To restore the old settings, you can also use a REG file. The following code from a REG file restores the default settings for .vbs and removes the Execute and ExecuteDOS verbs from the VBSFile subkey:
REGEDIT4 [HKEY_CLASSES_ROOT\VBSFile\Shell\Open\Command] @="C:\\WINDOWS\\WScript.exe \"%1\" %*" [HKEY_CLASSES_ROOT\VBSFile\Shell\Open2\Command] @="C:\\WINDOWS\\COMMAND\\CScript.exe \"%1\" %*" [-HKEY_CLASSES_ROOT\VBSFile\Shell\Execute] [-HKEY_CLASSES_ROOT\VBSFile\Shell\ExecuteDOS]
You can create similar REG files for .vbe, .js, .jse, and .wsf files in order to change the default WSH settings for Windows 95 and Windows 98.

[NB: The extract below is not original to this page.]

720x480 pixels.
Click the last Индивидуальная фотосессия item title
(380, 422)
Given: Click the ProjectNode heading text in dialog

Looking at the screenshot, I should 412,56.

The same REG file won't work on all platforms. For example, Windows NT 4 and Windows 2000 keep the WSH executables in the system folder \System32, whereas Windows 95 and Windows 98 store the executables in the Windows folder. Also, Windows NT 4 and Windows 2000 store strings in Unicode format; Windows 95 and Windows 98 store strings in ASCII format. Therefore, you must customize the REG files according to what platform is being used. I recommend using the technique I'll describe next for creating the REG files for Windows NT 4 and Windows 2000. Alternatively, you can write a script program that detects the Windows version and the WSH version and alters the necessary Registry settings. For more details about registering file types, see my book Inside the Microsoft Windows 98 Registry (Microsoft Press, 1998). The information in that book about registering file types applies to all 32-bit versions of Windows.
If you'd rather not use the REG files just described (or if you want to experiment a bit before you change your system settings or to customize the settings to export into REG files), choose the Folder Options command from the View menu or the Tools menu in a folder window. On the File Types property page, select an entry, such as VBScript Encoded Script File or VBScript Script File, and view the settings by clicking the Edit button (or the Advanced button in Windows 2000). The Edit File Type dialog box will show all the defined verbs for the file type. You can change the settings for the Open and Open2 commands manually and add the old settings for Open and Open2 as Execute and ExecuteDOS. (Chapter 2 discusses how to add an Edit command for a script file. Repeat the steps described there for other types of script files.)
After changing the settings for script file-type associations, you can fire up the Windows Registry editor Regedit.exe, search for a key (such as HKEY_CLASSES_ROOT/JSFile), and export the key into a REG file by using the Export Registry File command in the Registry menu. Repeat this step for the other file types (such as VBSFile, VBEFile, JSEFile, and WSFFile). Then use Notepad to remove unused entries (according to the example shown earlier) and merge the final result of all REG files into one REG file. You can use that final file on other machines to import the Registry settings.
Some computer magazines and Web sites advocate removing WSH as a way to protect your system against infection from WSH script viruses. Although this technique is still possible in Windows 95, Windows 98, and Windows NT 4, such an extreme precaution isn't necessary. Furthermore, because WSH is an integral part of the operating system in Windows 2000 and Windows Millennium Edition (Me), stripping out WSH just isn't feasible. Neither do I recommend deleting files such as WScript.exe and CScript.exe in these environments—these are essential system files. Windows 2000 tries to repair the operating system if system files are corrupted or missing (as Windows Me does). Therefore, I recommend that you use one of the strategies described in this appendix.